Stanislaus County Superior Court Judge Timothy Salter ruled that there was sufficient evidence to try Andrew Gonzalez, 24 of Merced, as the suspected “Band-Aid Bandit.”
A string of robberies was committed from June to October of 2008 by a person who usually wore a band-aid on their left cheek in over a dozen related robberies. The robberies occurred in multiple counties including cities such as Turlock, Ceres, Modesto, Manteca, Lathrop, Tracy, Sunnyvale, Santa Clara, and San Jose.
Andrew Gonzalez was arrested by the Turlock Police Department on October 30, 2008. The capture of Gonzalez was preceded by a stand off with the Merced County Sheriff’s Department and a six block foot chase.

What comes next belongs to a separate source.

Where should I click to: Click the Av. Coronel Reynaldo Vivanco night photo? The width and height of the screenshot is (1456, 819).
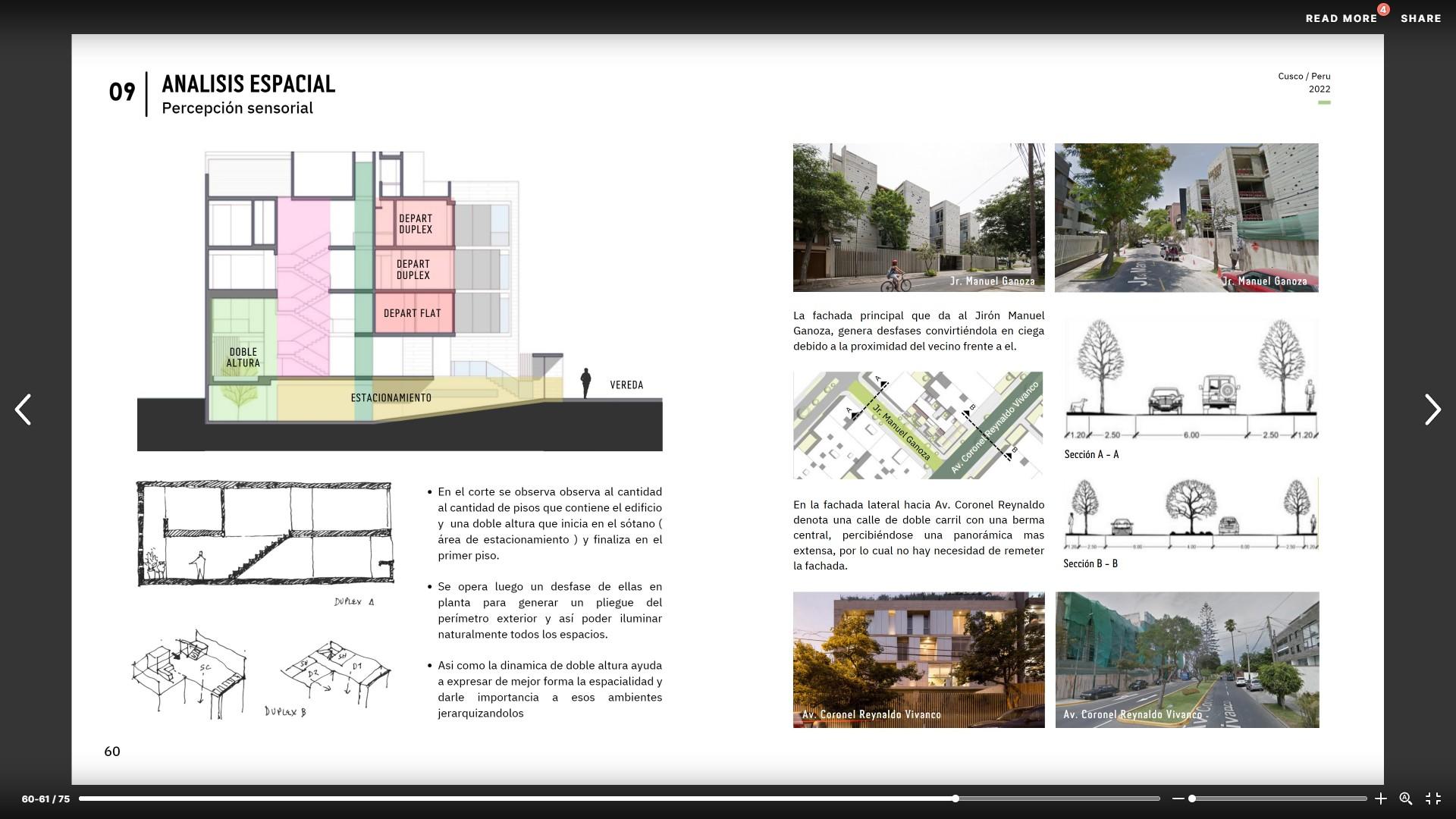(918, 660)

Preliminary Trial testimony included several officers while some used his own words stating Gonzalez said “about time you guys caught me, I’m tired of running.” More officer testimony stated how Gonzalez said that the arresting officers were good because they caught the band-aid bandit.
While Gonzales with in jail, he had discussions with his mom speaking in code about where the gun was. Gonzalez supposedly was using the word “cookies” for the word “gun” as a conversation included talking about how the cookies were in the car and it could lead to “a cookie enhancement.”
After hearing the conversations between Gonzalez and his mother, Investigators received a second search warrant for Gonzalez’s car. Investigators found a loaded .38 caliber revolver hidden inside a computer tower in the trunk of his car.
Other evidence presented included a lot of video surveillance photos, fingerprinted evidence, clothing matching what was seen in the videos, plastic bags that were used in the robberies, band-aid wrappers, and a box of band-aids.
An April 24, 2009 arraignment is scheduled for Andrew Gonzalez. Gonzalez is facing eight counts of armed robbery with enhancement of using a firearm.
Because Turlock Police made the arrest, Gonzalez will be tried in Stanislaus County first. After Gonzalez’s Stanislaus County case proceedings are finished, he may then face charges filed by other counties if they choose to do so.